-- Opening Marker --

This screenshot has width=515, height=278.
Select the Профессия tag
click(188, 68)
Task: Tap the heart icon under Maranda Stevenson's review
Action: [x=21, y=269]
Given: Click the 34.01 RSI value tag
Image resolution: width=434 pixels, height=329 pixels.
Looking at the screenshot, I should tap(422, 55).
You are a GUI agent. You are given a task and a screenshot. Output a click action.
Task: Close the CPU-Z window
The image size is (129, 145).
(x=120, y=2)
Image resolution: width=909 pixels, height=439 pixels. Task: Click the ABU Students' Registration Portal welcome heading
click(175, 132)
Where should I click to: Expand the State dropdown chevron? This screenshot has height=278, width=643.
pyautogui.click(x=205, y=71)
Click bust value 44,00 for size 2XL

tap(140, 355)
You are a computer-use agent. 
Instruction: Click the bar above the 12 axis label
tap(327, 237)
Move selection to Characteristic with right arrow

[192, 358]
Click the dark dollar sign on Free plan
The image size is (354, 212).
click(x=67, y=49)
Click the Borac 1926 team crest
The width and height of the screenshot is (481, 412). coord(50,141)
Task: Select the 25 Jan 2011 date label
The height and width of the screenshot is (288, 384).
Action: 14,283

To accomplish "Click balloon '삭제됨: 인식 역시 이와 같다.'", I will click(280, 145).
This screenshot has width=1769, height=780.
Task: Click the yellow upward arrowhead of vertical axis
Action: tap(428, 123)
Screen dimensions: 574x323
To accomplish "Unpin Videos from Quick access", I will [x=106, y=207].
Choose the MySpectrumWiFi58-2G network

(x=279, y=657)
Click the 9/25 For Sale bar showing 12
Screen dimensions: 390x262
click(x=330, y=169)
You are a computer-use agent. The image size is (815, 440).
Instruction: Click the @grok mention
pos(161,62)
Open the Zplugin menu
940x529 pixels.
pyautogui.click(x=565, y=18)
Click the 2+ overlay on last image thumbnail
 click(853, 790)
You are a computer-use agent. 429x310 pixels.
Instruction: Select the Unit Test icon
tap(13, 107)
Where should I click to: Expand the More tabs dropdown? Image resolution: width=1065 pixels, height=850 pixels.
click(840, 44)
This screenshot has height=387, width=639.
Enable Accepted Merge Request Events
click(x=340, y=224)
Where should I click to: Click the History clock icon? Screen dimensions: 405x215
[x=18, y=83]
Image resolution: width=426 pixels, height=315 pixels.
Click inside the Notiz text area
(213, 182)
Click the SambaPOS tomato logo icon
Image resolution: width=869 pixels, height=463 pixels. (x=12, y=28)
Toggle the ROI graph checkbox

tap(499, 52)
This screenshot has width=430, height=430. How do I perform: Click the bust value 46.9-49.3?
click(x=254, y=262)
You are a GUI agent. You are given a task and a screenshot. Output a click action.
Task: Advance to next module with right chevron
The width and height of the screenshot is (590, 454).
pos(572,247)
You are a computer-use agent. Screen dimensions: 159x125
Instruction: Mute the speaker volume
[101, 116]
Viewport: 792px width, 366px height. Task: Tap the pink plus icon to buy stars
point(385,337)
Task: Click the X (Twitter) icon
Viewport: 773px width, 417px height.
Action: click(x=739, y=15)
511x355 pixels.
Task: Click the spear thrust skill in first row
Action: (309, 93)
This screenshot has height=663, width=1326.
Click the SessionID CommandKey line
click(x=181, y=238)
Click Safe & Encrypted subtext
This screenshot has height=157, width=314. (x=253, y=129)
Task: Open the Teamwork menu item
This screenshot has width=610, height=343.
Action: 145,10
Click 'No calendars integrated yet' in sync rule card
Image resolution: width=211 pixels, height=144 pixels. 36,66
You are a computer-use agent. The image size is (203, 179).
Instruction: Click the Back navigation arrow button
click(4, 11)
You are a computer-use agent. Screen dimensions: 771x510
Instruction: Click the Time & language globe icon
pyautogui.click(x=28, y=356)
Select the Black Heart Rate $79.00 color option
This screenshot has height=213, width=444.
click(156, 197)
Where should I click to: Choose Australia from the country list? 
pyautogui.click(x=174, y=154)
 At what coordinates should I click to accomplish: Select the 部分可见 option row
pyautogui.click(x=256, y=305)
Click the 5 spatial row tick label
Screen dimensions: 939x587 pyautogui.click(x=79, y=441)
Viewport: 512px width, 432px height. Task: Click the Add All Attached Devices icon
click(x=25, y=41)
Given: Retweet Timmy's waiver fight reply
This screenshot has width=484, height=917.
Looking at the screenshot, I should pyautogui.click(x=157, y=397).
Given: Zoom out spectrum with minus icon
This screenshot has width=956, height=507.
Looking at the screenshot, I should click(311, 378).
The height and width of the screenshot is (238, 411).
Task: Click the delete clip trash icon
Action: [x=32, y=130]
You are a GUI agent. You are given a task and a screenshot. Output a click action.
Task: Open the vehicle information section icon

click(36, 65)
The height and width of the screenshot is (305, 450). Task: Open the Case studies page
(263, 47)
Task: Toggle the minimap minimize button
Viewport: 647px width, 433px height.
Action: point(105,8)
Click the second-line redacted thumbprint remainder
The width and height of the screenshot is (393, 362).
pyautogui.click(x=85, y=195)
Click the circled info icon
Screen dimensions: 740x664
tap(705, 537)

-- Closing Marker --

ABOUT THIS EXERCISE: A single figure, please: the number of lines in the data that hold the string "computer".

SOLVED PROBLEM: 6